Vector Stores

vector_stores

Methods

List Vector Stores -> CursorPage<>
get/v5/vector-stores

List all vector stores for the current account with pagination.

Returns a paginated list of vector stores owned by the authenticated account.

Create Vector Store ->
post/v5/vector-stores/create

Create a new vector store.

The vector store will be scoped to the authenticated account. The name must be unique within the account.

Args: request: Vector store creation parameters including name, dimensions, and optional model vector_store_use_case: Injected vector store use case

Returns: The created vector store details

Get Vector Store ->
get/v5/vector-stores/{vector_store_name}

Get a vector store by name.

Args: vector_store_name: The unique name of the vector store within the account vector_store_use_case: Injected vector store use case

Returns: The vector store details

Configure Vector Store ->
post/v5/vector-stores/{vector_store_name}/configure

Configure the settings of a vector store.

Currently only supports updating indexed_metadata_fields. The name, embedding_dimensions, and embedding_model are immutable after creation.

Args: request: Configuration update with indexed_metadata_fields vector_store_name: The unique name of the vector store within the account vector_store_use_case: Injected vector store use case

Returns: The updated vector store details

Drop Vector Store -> { name }
post/v5/vector-stores/{vector_store_name}/drop

Delete (drop) a vector store by name.

This is a hard delete operation that permanently removes the vector store.

Args: vector_store_name: The unique name of the vector store within the account vector_store_use_case: Injected vector store use case

Returns: Deletion confirmation with the vector store ID

path Parameters
vector_store_name: string

The name of the vector store

Response fields
name: string

The name of the deleted vector store

Request example
200Example
Upsert Vectors -> { failed, successful, total_attempted, 1 more... }
post/v5/vector-stores/{vector_store_name}/upsert

Insert or update documents in a vector store.

Existing documents (by ID) will be updated, new documents will be inserted.

Args: request: Array of documents to upsert vector_store_name: The unique name of the vector store vector_store_use_case: Injected vector store use case

Returns: Batch operation results with success/failure counts

Delete Vectors -> { deleted_count }
post/v5/vector-stores/{vector_store_name}/delete

Delete documents from a vector store by IDs or filter.

Args: request: Either IDs or filter criteria for deletion vector_store_name: The unique name of the vector store vector_store_use_case: Injected vector store use case

Returns: Number of documents deleted

List Vectors -> { vectors, next_cursor }
get/v5/vector-stores/{vector_store_name}/vectors

List documents in a vector store with pagination.

Args: vector_store_name: The unique name of the vector store limit: Maximum number of documents per page cursor: Pagination cursor from previous response filter_param: Optional metadata filter (JSON string) include_vectors: Whether to include embedding vectors vector_store_use_case: Injected vector store use case

Returns: Paginated list of documents

Count Vectors -> { count }
post/v5/vector-stores/{vector_store_name}/count

Count documents in a vector store, optionally filtered by metadata.

Args: vector_store_name: The unique name of the vector store request: Optional filter criteria (empty body counts all documents) vector_store_use_case: Injected vector store use case

Returns: The count of documents matching the criteria

Query Vectors -> { metadata, vectors }
post/v5/vector-stores/{vector_store_name}/query

Query documents by similarity search.

Supports semantic (vector), lexical (text), or hybrid search modes.

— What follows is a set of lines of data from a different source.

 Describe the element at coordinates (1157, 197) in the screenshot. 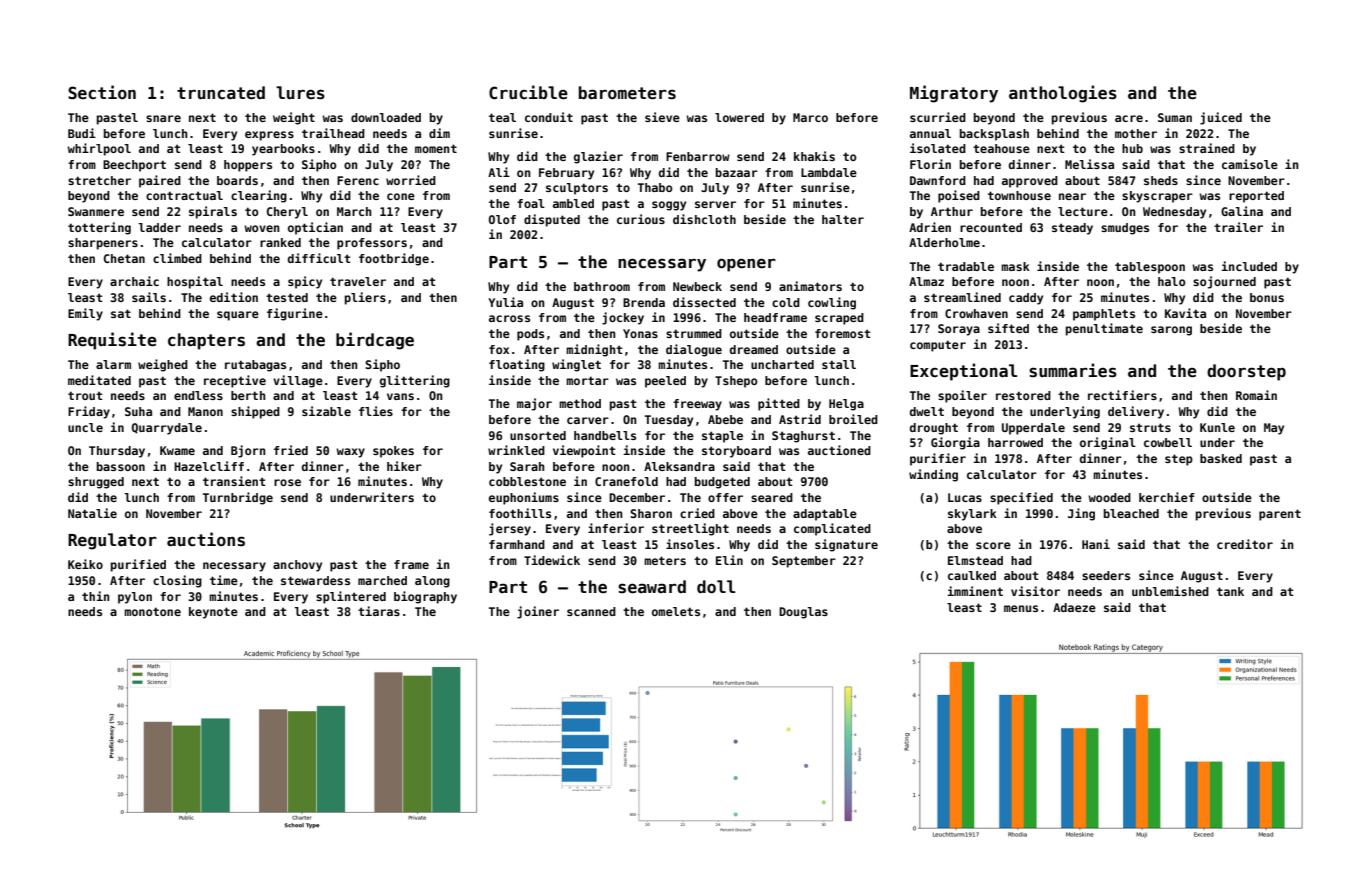

I see `skyscraper` at that location.
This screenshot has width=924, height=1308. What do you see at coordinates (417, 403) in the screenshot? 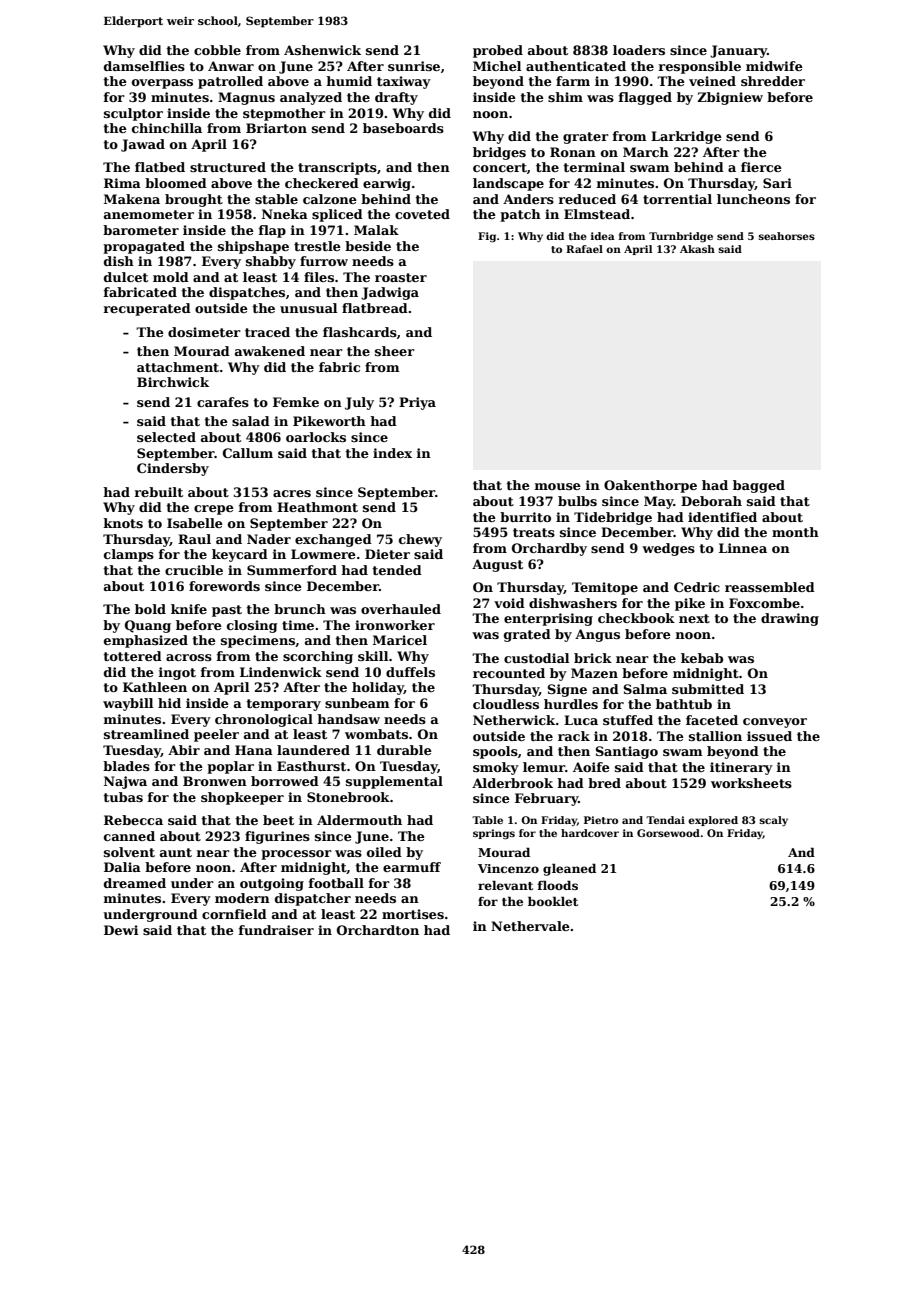
I see `Priya` at bounding box center [417, 403].
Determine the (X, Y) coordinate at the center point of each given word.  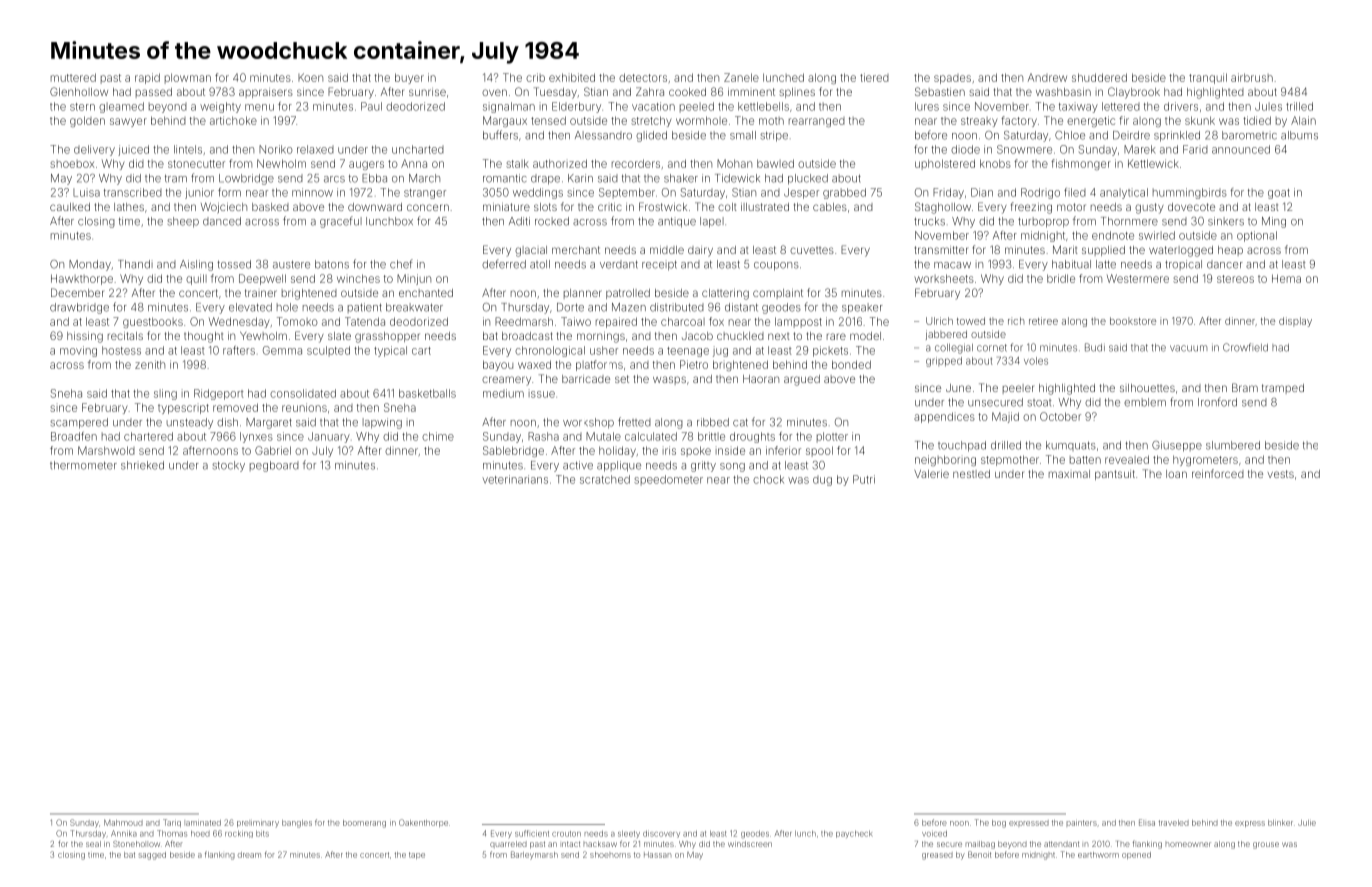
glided (651, 136)
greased (937, 856)
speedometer (668, 480)
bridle (1061, 278)
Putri (864, 479)
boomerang (364, 824)
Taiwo (576, 321)
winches (358, 278)
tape (417, 855)
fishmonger (1081, 164)
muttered (73, 77)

Args: request: Query parameters including text, filters, and reranking options vector_store_name: The unique name of the vector store vector_store_use_case: Injected vector store use case

Returns: Matching documents with similarity scores and query metadata

Domain types

VectorStore = { created_at, embedding_dimensions, embedding_model, 3 more... }

Response model for vector store operations.